* **Provided text**:
[start]

From: Christoph Hellwig <hch@xxxxxx>
Subject: xfs: make sync() bulletproof

We've had a few bug reports that we can basically stall filesize updates
forever when an inode is busy.  This seems to be the result of two factors:

 (1) XFS refuses to do a non-waiting ->write_inode if the inode can't be
     locked or is pinned.  A busy inode has a fair chance to be pinned most
     of the time, and thus won't easily be written back without force.
 (2) the VFS writeback assigned a new dirtied_when to an inode redirtied
     from withing ->write_inode, thus pushing back writeback for another
     30 seconds

even worse it seems since about Linux 2.6.36 this can lead to the livelock
detection code in sync(2) skipping writeback of the inode even for the
synchronous pass if file data writeback takes long enough to only complete
once the asynchronous pass is over completely, and thus redirtying the
inode only after the livelock avoidance cutoff of the waiting sync(2)
pass.

This patch changes the XFS sync code to:

 - always log the inode from ->write_inode, no matter if it was a blocking
   call or not.  This means we might stall the writeback thread on the
   inode lock for a short time, but except for that it should not cause
   problems as long as the delaylog option is enabled given that we do
   not cause additional log traffic by logging the inode multiple times
   in a single checkpoint.  This should solve issue (1)
 - add a pass to ->sync_fs to log all inodes that still have unlogged
   changes.  This should solve issue (2) at the expense of possibly
   logging inodes that have only been dirtied after the sync call was
   issued.  Given that logging the inode is cheap, and the radix tree
   gang lookup isn't lifelockable this should be fine, too.

Signed-off-by: Christoph Hellwig <hch@xxxxxx>

Index: linux-2.6/fs/xfs/linux-2.6/xfs_super.c
===================================================================
--- linux-2.6.orig/fs/xfs/linux-2.6/xfs_super.c 2011-11-30 17:01:27.247619240 +0100
+++ linux-2.6/fs/xfs/linux-2.6/xfs_super.c      2011-11-30 17:05:58.376150409 
+0100
@@ -871,94 +871,25 @@ xfs_fs_dirty_inode(
 }

 STATIC int
-xfs_log_inode(
-       struct xfs_inode        *ip)

[end]

* **Stated problem A**: According to the XFS sync patch, since about which Linux version can the livelock detection in sync(2) skip writeback of the inode?
* **Stated problem B**: Please carry the XFS sync patch on past its last line shown.
These entries have no connection to the XFS sync patch.

(Entries for locating words and elements)
[start]

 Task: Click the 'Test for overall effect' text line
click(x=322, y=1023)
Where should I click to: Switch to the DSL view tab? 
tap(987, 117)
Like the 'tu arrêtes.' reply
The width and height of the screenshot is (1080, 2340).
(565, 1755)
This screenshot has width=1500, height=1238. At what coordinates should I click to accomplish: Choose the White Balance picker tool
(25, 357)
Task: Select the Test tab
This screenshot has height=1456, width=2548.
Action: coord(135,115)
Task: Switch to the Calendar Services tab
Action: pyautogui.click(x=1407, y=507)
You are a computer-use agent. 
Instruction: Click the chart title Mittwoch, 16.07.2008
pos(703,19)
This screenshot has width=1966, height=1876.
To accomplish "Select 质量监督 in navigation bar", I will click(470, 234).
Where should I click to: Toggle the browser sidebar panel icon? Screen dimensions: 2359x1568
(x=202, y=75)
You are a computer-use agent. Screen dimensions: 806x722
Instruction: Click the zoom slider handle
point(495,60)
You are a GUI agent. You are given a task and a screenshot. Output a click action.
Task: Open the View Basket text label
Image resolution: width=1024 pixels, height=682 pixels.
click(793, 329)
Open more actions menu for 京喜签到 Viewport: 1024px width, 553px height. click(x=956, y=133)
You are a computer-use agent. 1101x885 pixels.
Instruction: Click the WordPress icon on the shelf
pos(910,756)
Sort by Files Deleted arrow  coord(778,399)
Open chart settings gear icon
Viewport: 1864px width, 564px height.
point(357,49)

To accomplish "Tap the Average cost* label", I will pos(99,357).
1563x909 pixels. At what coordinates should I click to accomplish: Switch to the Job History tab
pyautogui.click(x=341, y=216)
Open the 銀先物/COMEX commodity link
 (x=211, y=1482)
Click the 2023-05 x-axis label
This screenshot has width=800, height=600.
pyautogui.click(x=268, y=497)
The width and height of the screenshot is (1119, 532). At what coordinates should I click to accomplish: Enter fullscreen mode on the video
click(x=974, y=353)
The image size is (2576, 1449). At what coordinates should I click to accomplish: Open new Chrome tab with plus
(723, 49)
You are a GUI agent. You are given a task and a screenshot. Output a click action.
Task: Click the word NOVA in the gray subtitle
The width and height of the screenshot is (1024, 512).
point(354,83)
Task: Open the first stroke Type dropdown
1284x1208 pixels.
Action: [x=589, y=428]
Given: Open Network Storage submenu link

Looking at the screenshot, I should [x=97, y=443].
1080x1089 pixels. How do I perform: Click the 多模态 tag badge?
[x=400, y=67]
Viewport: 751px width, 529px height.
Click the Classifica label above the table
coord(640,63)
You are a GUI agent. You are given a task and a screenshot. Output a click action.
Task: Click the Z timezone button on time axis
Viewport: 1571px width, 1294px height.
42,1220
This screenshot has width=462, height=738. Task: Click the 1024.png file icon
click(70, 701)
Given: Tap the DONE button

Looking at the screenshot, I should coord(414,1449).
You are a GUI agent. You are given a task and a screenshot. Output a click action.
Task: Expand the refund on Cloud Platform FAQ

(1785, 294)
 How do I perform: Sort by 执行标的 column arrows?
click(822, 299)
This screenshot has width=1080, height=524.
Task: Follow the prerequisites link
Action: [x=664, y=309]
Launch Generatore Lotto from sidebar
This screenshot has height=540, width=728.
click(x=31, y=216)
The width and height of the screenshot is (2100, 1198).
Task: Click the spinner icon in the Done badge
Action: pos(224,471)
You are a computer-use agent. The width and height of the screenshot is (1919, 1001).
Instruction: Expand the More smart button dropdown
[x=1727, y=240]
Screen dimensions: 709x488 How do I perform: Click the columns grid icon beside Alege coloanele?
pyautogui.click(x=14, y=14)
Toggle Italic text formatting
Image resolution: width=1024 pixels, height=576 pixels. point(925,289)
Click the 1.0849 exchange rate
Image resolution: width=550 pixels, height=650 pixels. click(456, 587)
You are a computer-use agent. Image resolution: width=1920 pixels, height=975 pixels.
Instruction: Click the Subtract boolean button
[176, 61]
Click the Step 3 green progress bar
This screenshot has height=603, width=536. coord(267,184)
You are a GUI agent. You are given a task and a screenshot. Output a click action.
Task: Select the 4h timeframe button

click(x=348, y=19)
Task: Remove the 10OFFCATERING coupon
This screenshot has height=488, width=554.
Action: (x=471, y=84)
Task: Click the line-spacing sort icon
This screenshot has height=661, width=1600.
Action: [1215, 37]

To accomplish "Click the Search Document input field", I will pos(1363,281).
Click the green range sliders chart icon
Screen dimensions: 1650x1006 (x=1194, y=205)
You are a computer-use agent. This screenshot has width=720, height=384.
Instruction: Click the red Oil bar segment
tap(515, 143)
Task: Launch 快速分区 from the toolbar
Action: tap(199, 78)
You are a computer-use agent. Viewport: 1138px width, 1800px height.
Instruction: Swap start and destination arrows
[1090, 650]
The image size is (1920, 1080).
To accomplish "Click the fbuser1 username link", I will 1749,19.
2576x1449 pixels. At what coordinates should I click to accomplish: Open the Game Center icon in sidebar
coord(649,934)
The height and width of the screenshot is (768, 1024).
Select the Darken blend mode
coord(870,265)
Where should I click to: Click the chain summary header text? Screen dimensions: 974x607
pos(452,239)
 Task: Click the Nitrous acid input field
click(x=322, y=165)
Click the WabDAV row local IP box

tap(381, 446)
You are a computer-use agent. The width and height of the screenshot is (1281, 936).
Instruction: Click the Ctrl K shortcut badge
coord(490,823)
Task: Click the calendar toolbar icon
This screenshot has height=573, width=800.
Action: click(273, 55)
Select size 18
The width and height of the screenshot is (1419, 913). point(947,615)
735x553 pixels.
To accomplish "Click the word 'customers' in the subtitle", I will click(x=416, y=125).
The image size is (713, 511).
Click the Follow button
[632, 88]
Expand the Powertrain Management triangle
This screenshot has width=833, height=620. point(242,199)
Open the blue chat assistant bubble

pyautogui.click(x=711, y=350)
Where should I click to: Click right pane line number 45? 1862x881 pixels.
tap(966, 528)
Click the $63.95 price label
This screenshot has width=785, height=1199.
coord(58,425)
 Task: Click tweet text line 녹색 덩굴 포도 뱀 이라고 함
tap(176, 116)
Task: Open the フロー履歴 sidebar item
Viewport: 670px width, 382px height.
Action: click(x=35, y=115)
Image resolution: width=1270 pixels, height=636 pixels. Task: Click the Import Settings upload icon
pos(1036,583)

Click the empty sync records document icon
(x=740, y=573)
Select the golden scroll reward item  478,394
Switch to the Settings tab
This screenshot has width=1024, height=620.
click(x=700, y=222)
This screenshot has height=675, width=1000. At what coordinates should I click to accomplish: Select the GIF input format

[end]

* **Written response A**: Since about Linux 2.6.36.

* **Written response B**:
-{
-       struct xfs_mount        *mp = ip->i_mount;
-       struct xfs_trans        *tp;
-       int                     error;
-
-       tp = xfs_trans_alloc(mp, XFS_TRANS_FSYNC_TS);
-       error = xfs_trans_reserve(tp, 0, XFS_FSYNC_TS_LOG_RES(mp), 0, 0, 0);
-       if (error) {
-               xfs_trans_cancel(tp, 0);
-               return error;
-       }
-
-       xfs_ilock(ip, XFS_ILOCK_EXCL);
-       xfs_trans_ijoin_ref(tp, ip, XFS_ILOCK_EXCL);
-       xfs_trans_log_inode(tp, ip, XFS_ILOG_CORE);
-       return xfs_trans_commit(tp, 0);
-}
-
-STATIC int
 xfs_fs_write_inode(
        struct inode            *inode,
        struct writeback_control *wbc)
 {
        struct xfs_inode        *ip = XFS_I(inode);
-       struct xfs_mount        *mp = ip->i_mount;
-       int                     error = EAGAIN;

        trace_xfs_write_inode(ip);

-       if (XFS_FORCED_SHUTDOWN(mp))
+       if (XFS_FORCED_SHUTDOWN(ip->i_mount))
                return -XFS_ERROR(EIO);
-       if (!ip->i_update_core)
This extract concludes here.